Da war das letzte Wort im Fall jedoch nicht gesprochen – die Verteidigung ging innert Frist in Berufung. An diesem Dienstag werden die Umstände um den Tod der 38-jährigen Schweizerin nun von der zweiten Strafkammer nochmals aufgerollt. Die höhere Instanz, das Obergericht des Kantons Bern, hat den Fall nochmals zu prüfen. War es tatsächlich Mord – oder vielleicht doch eher vorsätzliche Tötung?

Während der Strafrahmen bei Mord von zehn Jahren Freiheitsstrafe bis zu lebenslänglich reicht, wird man gemäss Strafgesetzbuch bei vorsätzlicher Tötung mit einer Freiheitsstrafe von fünf bis 20 Jahren bestraft. Auch gibt es den Tatbestand des Totschlags, dort fällt die Strafe noch geringer aus: «Handelt der Täter in einer nach den Umständen entschuldbaren heftigen Gemütsbewegung oder unter grosser seelischer Belastung, so ist die Freiheitsstrafe von einem Jahr bis zu zehn Jahren», steht unter Artikel 113.

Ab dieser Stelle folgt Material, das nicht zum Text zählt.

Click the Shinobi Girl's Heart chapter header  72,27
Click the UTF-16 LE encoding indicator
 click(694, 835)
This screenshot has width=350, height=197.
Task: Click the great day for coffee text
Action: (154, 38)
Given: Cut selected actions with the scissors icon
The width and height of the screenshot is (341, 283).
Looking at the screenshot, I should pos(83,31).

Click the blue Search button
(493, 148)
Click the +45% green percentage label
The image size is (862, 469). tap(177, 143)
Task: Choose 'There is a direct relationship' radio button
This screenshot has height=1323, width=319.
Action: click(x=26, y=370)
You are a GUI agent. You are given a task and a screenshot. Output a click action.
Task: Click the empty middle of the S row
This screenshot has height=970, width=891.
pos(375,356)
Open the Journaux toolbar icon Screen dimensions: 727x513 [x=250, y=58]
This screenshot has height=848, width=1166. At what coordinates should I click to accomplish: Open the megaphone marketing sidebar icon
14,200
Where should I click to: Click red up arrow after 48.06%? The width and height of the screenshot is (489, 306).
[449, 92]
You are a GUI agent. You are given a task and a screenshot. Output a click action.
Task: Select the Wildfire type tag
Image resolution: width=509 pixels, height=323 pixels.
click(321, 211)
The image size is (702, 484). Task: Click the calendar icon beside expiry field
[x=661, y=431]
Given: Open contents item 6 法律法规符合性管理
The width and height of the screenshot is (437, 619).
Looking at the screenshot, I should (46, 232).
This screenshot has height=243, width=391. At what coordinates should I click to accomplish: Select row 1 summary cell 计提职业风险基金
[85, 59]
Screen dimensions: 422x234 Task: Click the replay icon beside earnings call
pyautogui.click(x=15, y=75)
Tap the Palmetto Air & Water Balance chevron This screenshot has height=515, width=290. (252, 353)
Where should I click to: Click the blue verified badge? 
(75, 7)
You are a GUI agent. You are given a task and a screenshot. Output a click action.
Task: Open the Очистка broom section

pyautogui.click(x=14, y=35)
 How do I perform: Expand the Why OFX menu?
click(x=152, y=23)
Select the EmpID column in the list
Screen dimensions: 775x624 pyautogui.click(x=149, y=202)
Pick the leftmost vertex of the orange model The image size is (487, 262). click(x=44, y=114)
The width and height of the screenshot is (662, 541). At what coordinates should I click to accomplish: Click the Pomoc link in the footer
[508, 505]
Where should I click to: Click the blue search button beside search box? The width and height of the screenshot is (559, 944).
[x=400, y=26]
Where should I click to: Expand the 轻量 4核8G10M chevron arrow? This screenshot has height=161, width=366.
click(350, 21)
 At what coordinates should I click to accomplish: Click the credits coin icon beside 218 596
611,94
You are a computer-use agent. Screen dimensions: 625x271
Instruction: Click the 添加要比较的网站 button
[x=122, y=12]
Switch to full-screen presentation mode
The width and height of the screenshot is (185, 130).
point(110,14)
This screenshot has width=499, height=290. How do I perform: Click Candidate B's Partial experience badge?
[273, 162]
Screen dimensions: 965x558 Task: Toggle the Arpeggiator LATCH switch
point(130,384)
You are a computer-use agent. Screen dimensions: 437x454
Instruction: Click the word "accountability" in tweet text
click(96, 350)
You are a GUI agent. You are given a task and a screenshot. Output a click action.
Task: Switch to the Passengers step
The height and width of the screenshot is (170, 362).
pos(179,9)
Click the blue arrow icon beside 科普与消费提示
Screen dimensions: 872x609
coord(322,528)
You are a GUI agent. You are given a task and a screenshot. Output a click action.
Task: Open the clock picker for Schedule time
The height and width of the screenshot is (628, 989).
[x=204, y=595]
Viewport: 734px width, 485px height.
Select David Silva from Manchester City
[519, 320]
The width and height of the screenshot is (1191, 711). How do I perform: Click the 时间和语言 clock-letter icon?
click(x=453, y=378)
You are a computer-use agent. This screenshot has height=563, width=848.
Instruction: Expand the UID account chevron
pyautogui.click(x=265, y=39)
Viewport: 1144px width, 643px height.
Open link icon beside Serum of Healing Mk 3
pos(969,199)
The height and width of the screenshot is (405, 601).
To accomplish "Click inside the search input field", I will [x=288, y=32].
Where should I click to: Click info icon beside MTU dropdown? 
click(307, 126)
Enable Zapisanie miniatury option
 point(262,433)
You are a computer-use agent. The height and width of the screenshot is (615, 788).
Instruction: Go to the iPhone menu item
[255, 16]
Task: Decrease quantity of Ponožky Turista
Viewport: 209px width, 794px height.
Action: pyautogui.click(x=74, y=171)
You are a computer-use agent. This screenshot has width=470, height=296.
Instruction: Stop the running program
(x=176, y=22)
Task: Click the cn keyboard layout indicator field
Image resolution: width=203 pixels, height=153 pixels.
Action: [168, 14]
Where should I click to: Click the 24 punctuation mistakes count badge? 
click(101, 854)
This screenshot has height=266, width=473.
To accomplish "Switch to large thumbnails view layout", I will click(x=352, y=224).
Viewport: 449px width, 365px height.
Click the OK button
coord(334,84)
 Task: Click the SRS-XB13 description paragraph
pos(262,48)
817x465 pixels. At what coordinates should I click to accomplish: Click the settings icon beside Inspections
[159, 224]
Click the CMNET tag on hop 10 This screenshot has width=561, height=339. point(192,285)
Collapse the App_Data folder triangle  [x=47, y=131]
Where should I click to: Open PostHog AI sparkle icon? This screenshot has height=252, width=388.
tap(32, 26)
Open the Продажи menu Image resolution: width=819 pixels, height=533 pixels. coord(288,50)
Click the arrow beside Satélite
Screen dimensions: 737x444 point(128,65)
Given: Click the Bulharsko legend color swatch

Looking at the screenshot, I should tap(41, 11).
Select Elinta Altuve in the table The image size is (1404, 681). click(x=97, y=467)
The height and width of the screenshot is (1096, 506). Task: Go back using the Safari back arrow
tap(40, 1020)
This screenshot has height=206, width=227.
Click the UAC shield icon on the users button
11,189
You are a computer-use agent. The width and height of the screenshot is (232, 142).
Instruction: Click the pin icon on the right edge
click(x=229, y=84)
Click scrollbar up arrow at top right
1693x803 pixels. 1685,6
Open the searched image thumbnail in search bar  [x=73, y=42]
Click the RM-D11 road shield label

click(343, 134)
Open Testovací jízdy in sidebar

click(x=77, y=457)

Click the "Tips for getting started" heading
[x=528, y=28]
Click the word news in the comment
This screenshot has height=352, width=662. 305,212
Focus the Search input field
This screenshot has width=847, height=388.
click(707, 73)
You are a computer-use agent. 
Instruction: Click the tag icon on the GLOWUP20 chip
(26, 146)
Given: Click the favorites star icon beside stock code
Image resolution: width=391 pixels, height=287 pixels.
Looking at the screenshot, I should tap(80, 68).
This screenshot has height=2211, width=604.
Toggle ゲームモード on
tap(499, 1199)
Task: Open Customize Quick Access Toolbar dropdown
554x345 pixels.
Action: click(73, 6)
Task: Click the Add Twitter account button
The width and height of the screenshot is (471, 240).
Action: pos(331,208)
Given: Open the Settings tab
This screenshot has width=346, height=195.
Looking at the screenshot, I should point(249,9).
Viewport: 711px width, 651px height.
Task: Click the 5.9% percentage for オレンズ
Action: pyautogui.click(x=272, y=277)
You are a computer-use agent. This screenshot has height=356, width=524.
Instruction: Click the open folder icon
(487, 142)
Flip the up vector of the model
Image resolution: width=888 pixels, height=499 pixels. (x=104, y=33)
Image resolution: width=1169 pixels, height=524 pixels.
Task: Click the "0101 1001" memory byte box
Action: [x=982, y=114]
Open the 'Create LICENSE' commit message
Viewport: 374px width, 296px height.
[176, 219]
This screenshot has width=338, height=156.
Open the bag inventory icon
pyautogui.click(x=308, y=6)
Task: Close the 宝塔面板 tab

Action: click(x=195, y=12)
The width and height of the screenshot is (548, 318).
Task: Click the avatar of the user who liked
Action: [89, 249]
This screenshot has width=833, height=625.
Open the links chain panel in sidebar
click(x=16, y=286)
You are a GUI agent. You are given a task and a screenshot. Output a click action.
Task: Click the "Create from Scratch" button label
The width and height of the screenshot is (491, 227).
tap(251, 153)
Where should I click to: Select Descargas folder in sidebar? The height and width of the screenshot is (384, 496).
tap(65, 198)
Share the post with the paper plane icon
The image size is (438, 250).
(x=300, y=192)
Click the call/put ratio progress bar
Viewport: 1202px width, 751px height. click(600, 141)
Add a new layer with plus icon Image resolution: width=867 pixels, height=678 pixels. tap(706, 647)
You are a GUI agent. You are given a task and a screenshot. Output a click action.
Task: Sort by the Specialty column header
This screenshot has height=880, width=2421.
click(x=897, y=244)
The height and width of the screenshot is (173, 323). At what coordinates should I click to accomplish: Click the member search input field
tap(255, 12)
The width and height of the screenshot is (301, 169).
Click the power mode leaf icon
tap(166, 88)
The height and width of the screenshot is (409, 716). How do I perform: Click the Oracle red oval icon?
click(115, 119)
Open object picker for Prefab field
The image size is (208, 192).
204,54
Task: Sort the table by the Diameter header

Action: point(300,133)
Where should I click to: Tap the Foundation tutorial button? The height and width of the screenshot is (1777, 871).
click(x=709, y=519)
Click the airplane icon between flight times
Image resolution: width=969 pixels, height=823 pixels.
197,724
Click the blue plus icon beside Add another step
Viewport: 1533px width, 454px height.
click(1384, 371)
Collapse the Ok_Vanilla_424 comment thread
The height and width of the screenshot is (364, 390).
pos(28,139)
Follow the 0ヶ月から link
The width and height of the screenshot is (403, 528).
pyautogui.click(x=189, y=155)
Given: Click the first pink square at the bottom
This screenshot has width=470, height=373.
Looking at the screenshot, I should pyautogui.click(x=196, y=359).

Bei der eintägigen Verhandlung vor der zweiten Strafkammer wird das Tötungsdelikt also nochmals behandelt. Die Urteilseröffnung des Obergerichts erfolgt dann am Donnerstag, 18. Juni.

20 Minuten wird live über den Prozess berichten.

Chronik des Verbrechens

Der lange Weg zur brutalen Tat

In der Ehe des späteren Täters und des Opfers kriselte es schon lange vor der Tat vom 6. Februar 2016. Immer wieder kam es zu häuslicher Gewalt, die Kinder wurden von der KESB bereits fremdplatziert.
Täter und Opfer hatten mit psychologischen Problemen zu kämpfen, Drogen und Alkohol dominierten den Alltag. Eifersuchtsanfälle des Mannes, wegen denen gar die Polizei ausrücken musste, standen ebenfalls an der Tagesordnung.

Aufgrund dieser heftigen Eifersucht kam es schliesslich im Februar 2016 zur brutalen Tötung der 38-Jährigen.

Am Vortag des tödlichen Verbrechens gab es nämlich erneut Streit. Die Frau suchte daraufhin Rat bei einem männlichen Kollegen; dies brachte ihren Mann in Rage. Es kam so bereits Stunden vor dem endgültigen Verbrechen zu mehreren Auseinandersetzungen.

Dann, nach einer Nacht in der Diskothek und unter Alkoholeinfluss, kehrte der gebürtige Tunesier in den frühen Morgenstunden des 6. Februars zurück in die gemeinsame Wohnung. Dort griff der Täter laut der ersten Instanz zu einem Victorinox-Küchenmesser und stach im Schlafzimmer mehrmals auf seine Ehefrau ein. Das Opfer sei aufgrund der Verletzungen langsam ausgeblutet und erstickt.

Am Schluss habe der Angeklagte gemäss eigenen Angaben seine tote Frau umarmt und gesagt: «Ich liebe dich. Verzeihe mir bitte». Dann habe er die Polizei gerufen. Als diese um 5.40 Uhr in Hasle bei Burgdorf eintraf, liess sich der Mann widerstandslos festnehmen.

Während des ersten Prozesses sagte der Beschuldigte: «Es ist einfach passiert. Ich war ein anderer Mensch.»